# Task brief:
Verbatim, and with nothing else, reproduce the data below from its first line through the line containing "You are a computer-use agent. Screen".

# Given information:
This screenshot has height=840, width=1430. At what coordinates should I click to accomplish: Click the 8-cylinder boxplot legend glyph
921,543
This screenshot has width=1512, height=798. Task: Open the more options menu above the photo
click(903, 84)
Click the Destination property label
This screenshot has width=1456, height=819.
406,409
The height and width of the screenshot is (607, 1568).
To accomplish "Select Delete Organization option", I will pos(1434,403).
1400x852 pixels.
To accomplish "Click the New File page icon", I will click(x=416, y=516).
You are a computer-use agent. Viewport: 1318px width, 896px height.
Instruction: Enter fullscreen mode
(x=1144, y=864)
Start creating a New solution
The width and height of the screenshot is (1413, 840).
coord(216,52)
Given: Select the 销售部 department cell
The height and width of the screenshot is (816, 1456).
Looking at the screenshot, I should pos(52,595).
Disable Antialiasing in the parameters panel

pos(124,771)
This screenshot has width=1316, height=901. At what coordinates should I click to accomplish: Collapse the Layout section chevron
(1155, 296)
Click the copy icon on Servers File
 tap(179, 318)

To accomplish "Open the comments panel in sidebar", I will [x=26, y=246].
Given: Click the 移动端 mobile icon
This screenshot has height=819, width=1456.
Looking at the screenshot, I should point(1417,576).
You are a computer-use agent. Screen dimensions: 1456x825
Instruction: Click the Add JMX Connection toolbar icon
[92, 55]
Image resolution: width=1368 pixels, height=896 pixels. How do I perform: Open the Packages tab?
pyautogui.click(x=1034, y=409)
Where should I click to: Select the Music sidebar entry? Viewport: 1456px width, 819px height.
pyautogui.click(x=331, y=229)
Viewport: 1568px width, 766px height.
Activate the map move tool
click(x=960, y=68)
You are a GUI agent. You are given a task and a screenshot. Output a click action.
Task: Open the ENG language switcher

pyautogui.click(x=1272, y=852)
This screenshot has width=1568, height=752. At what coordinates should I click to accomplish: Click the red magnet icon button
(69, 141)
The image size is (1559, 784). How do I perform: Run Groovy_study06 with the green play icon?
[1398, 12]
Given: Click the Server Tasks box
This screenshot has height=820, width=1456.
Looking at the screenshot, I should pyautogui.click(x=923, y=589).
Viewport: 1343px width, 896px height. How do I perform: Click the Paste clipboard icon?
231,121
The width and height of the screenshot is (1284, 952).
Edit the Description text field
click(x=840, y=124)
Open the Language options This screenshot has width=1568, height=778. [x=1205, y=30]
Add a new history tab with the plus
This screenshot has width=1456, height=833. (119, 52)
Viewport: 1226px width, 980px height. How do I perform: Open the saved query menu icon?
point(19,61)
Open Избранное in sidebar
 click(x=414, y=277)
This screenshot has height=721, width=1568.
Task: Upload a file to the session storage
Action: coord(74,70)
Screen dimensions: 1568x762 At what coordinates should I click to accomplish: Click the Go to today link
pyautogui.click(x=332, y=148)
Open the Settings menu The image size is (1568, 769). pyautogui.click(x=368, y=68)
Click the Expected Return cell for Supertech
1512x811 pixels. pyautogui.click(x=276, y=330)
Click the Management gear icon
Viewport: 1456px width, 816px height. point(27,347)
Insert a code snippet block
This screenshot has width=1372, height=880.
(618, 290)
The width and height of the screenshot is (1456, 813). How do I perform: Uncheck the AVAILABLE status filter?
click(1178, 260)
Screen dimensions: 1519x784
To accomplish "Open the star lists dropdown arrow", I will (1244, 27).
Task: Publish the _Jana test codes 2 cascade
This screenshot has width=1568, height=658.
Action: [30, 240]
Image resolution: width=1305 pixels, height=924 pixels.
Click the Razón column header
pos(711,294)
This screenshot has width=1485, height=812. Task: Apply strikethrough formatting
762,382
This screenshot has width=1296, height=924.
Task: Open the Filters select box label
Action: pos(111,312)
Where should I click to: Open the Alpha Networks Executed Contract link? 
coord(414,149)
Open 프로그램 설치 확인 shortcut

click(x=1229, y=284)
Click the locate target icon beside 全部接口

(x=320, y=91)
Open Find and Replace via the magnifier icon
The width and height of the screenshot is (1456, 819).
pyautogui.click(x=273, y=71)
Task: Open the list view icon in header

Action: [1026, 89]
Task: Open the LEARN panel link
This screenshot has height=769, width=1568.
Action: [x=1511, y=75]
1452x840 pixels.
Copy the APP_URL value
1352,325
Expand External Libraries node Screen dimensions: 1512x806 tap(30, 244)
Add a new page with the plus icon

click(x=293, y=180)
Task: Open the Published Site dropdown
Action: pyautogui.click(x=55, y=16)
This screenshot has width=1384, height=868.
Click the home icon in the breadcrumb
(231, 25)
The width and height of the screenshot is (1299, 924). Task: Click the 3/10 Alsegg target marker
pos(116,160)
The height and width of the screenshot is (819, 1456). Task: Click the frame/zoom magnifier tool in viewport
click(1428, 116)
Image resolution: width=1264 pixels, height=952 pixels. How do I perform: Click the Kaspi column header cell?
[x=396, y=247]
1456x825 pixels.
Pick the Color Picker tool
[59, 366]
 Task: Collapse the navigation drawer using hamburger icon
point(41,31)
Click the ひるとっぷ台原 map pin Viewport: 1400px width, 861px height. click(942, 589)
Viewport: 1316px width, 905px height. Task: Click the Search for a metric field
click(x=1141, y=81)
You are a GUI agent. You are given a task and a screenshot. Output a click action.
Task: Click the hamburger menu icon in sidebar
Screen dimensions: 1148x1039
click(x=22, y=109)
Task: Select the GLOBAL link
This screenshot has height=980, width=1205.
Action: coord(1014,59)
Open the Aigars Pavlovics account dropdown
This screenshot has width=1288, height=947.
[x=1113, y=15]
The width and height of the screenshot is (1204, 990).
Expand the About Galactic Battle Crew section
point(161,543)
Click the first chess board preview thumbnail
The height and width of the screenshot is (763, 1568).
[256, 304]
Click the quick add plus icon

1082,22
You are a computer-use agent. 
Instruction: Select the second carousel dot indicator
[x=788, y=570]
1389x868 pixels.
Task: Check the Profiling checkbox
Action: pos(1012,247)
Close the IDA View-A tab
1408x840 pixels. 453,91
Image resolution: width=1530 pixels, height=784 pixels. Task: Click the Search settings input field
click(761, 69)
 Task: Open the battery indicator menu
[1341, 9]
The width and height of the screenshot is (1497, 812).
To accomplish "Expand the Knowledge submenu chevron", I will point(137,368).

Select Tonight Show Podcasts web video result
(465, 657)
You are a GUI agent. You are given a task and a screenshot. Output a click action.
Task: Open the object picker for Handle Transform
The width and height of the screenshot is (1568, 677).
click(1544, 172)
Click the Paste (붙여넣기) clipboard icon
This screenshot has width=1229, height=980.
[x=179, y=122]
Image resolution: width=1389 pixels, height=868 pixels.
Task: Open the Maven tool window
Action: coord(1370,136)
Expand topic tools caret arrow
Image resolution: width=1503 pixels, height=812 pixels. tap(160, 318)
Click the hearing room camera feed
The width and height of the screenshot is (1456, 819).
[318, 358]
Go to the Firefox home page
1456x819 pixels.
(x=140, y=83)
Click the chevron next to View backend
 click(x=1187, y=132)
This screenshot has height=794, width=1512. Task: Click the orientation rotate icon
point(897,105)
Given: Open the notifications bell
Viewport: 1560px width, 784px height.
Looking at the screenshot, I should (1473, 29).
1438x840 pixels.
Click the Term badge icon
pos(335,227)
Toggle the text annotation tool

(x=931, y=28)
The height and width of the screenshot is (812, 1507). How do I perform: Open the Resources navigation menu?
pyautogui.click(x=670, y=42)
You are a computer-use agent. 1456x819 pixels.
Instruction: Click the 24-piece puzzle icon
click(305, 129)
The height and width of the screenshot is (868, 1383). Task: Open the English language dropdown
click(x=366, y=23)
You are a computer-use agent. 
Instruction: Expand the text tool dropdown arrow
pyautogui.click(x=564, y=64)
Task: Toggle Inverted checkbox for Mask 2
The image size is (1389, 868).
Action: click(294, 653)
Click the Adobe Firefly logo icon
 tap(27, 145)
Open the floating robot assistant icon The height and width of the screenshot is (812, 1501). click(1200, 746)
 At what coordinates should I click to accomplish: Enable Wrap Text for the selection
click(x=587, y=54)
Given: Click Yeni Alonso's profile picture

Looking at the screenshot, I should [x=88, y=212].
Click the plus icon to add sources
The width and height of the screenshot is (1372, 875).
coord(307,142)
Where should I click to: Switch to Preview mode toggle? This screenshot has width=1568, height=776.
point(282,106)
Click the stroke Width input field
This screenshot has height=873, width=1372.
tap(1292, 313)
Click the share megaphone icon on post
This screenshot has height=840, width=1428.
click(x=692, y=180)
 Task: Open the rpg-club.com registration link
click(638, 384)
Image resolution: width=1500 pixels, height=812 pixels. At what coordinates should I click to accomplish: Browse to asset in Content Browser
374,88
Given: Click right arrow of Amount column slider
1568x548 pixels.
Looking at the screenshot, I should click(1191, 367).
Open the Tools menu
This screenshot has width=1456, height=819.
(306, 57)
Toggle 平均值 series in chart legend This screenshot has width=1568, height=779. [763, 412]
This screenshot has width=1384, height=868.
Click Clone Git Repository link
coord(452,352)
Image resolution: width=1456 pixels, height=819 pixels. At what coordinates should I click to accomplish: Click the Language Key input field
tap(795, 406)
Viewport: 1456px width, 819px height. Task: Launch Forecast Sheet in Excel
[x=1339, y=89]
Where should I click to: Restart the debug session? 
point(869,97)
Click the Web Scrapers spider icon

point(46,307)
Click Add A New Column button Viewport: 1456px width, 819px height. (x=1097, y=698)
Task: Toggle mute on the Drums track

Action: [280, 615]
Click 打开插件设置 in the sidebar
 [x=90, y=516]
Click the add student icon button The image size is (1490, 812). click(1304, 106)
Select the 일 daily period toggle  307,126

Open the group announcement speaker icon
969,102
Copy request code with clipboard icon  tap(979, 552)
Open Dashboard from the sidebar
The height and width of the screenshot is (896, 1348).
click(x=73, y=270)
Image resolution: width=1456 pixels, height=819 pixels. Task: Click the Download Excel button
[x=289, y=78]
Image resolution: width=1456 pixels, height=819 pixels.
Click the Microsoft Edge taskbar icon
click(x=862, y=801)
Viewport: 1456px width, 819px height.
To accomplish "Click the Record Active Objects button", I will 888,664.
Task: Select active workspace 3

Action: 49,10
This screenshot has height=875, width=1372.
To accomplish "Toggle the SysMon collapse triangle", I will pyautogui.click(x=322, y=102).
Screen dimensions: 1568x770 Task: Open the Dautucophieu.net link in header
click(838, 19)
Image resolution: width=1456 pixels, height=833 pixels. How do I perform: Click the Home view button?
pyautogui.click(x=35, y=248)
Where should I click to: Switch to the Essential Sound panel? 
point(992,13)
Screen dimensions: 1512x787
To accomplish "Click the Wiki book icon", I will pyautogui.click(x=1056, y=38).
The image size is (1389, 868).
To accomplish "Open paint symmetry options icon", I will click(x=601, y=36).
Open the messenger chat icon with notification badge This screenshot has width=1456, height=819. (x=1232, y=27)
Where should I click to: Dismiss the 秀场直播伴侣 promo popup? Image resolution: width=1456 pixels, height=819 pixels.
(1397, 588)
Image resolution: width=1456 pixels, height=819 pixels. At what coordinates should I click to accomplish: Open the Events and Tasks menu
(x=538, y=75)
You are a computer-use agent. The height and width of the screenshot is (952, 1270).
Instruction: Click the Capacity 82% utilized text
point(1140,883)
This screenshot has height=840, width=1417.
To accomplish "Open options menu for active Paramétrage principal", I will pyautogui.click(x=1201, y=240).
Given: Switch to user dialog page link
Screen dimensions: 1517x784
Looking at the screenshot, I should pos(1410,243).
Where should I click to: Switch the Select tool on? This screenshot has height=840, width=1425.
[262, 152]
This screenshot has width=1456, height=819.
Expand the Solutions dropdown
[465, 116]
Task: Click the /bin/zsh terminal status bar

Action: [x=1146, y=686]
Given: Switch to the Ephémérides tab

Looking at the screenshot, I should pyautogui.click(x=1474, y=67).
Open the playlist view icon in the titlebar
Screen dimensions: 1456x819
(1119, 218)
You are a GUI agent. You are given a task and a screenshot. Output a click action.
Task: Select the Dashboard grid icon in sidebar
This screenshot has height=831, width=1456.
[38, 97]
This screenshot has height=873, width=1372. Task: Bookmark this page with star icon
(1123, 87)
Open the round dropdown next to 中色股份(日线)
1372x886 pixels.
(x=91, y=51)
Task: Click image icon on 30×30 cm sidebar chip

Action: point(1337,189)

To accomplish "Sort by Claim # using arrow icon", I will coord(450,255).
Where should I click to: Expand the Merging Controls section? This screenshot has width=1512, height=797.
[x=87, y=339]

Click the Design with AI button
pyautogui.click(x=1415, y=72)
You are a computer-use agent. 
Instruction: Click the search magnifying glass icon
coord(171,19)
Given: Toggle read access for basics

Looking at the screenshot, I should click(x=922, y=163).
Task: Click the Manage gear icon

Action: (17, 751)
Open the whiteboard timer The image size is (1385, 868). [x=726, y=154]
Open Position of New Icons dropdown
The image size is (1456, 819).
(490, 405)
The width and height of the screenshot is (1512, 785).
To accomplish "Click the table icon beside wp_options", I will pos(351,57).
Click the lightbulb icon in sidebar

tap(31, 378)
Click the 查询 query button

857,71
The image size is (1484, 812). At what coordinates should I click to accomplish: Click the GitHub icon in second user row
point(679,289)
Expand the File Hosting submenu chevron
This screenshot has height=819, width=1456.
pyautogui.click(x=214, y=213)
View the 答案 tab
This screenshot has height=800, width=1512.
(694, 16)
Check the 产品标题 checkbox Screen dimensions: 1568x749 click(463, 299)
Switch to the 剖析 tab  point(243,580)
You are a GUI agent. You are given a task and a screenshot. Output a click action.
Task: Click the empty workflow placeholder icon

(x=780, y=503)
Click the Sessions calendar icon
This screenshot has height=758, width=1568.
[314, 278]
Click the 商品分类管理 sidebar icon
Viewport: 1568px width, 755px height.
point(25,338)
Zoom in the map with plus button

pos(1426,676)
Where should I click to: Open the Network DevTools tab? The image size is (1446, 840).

# Response:
This screenshot has height=840, width=1430. At what coordinates should I click to accomplish: Click the 8-cylinder boxplot legend glyph
921,543
This screenshot has width=1512, height=798. Task: Open the more options menu above the photo
click(903, 84)
Click the Destination property label
This screenshot has width=1456, height=819.
406,409
The height and width of the screenshot is (607, 1568).
To accomplish "Select Delete Organization option", I will pos(1434,403).
1400x852 pixels.
To accomplish "Click the New File page icon", I will click(x=416, y=516).
You are a computer-use agent. Viewport: 1318px width, 896px height.
Instruction: Enter fullscreen mode
(x=1144, y=864)
Start creating a New solution
The width and height of the screenshot is (1413, 840).
coord(216,52)
Given: Select the 销售部 department cell
The height and width of the screenshot is (816, 1456).
Looking at the screenshot, I should pos(52,595).
Disable Antialiasing in the parameters panel

pos(124,771)
This screenshot has width=1316, height=901. At what coordinates should I click to accomplish: Collapse the Layout section chevron
(1155, 296)
Click the copy icon on Servers File
 tap(179, 318)

To accomplish "Open the comments panel in sidebar", I will [x=26, y=246].
Given: Click the 移动端 mobile icon
This screenshot has height=819, width=1456.
Looking at the screenshot, I should point(1417,576).
You are a computer-use agent. Screen dimensions: 1456x825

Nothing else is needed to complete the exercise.